Alors, comment se fait-il que le pape, un théologien d’une grande compétence et certainement d’une grande intelligence, ne soit pas capable d’assembler ces deux raisonnements ? La réponse est évidente : comme beaucoup l’ont déjà dit, le pape se donne comme mission d’indiquer l’Idéal. Il juge que son message serait altéré s’il commençait à y mêler d’autres raisonnements.

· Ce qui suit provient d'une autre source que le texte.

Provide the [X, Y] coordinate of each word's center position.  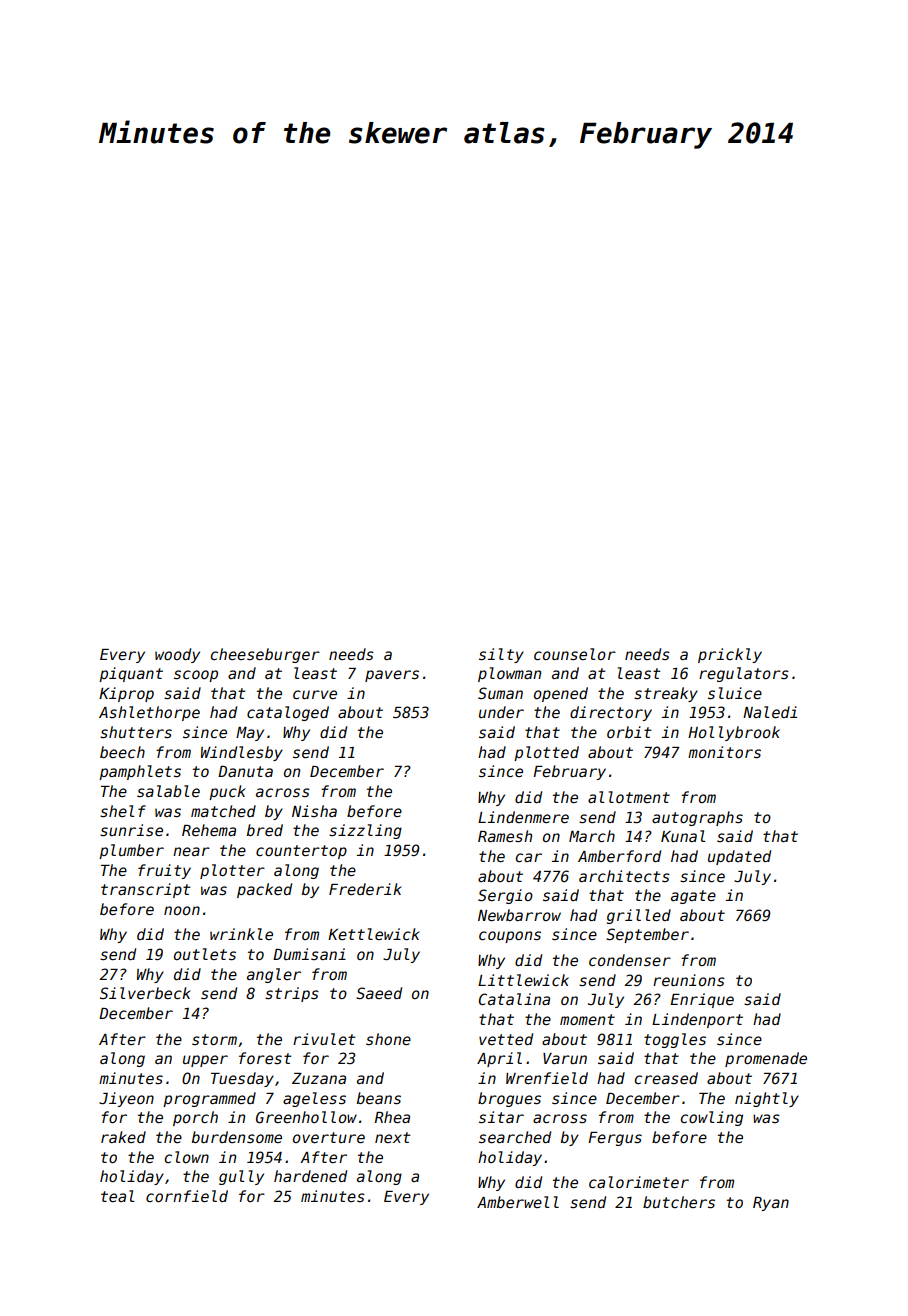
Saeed [379, 993]
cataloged [288, 713]
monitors [724, 752]
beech [122, 752]
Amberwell [518, 1202]
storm [214, 1039]
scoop [196, 676]
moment [587, 1019]
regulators [744, 674]
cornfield [187, 1196]
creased [666, 1078]
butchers [679, 1202]
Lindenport [697, 1020]
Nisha [314, 811]
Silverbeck [145, 993]
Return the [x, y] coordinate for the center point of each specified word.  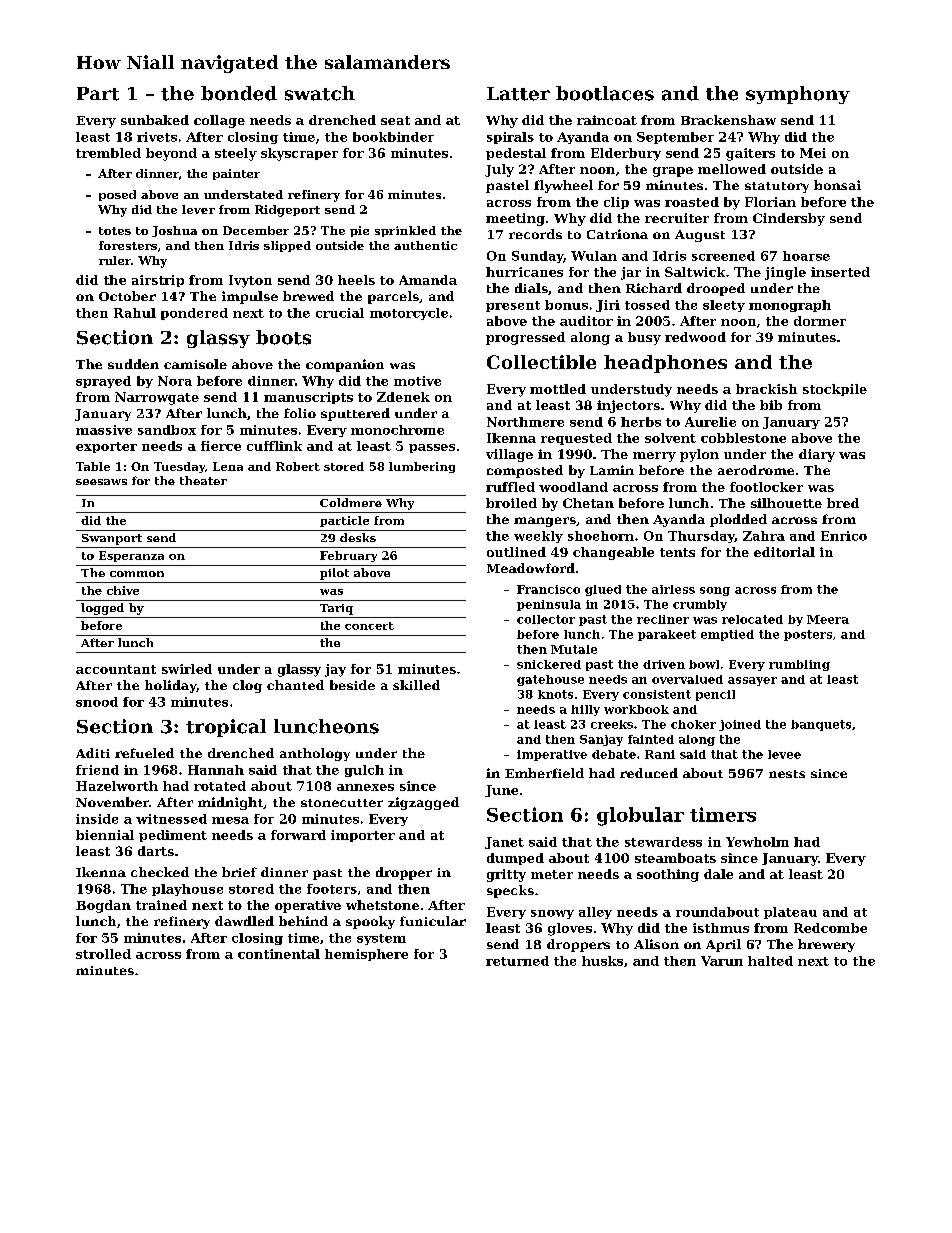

Il estime qu’il ne peut pas se le permettre, car des personnes qui portent aussi fort un idéal dans le monde, il n’y en a pas tant que ça.
Cette prise de position est peut-être discutable, mais l’idéal qui l’anime, lui, ne l’est pas.
Et les responsables politiques alors ? Eux qui sont tout aussi intelligents, après avoir fait l’ENA pour la plupart, ne sont-ils pas capables de comprendre vraiment le message du pape ? Ne peuvent-ils pas assembler les deux raisonnements plutôt que de fustiger le chef de l’Église catholique ? La réponse est tout aussi évidente : peut-être que l’ENA n’est pas une preuve suffisante d’intelligence en soi, car sinon, le pays se porterait mieux. Mais si malgré tout nos responsables politiques ont compris le pape, le fait qu’ils le critiquent n’est pas étonnant, puisqu’ils recherchent non pas à éclairer leurs électeurs mais à les séduire.
En somme, tout le contraire du pape : un raisonnement indiscutable, mais un idéal, qui lui, ne l’est pas du tout.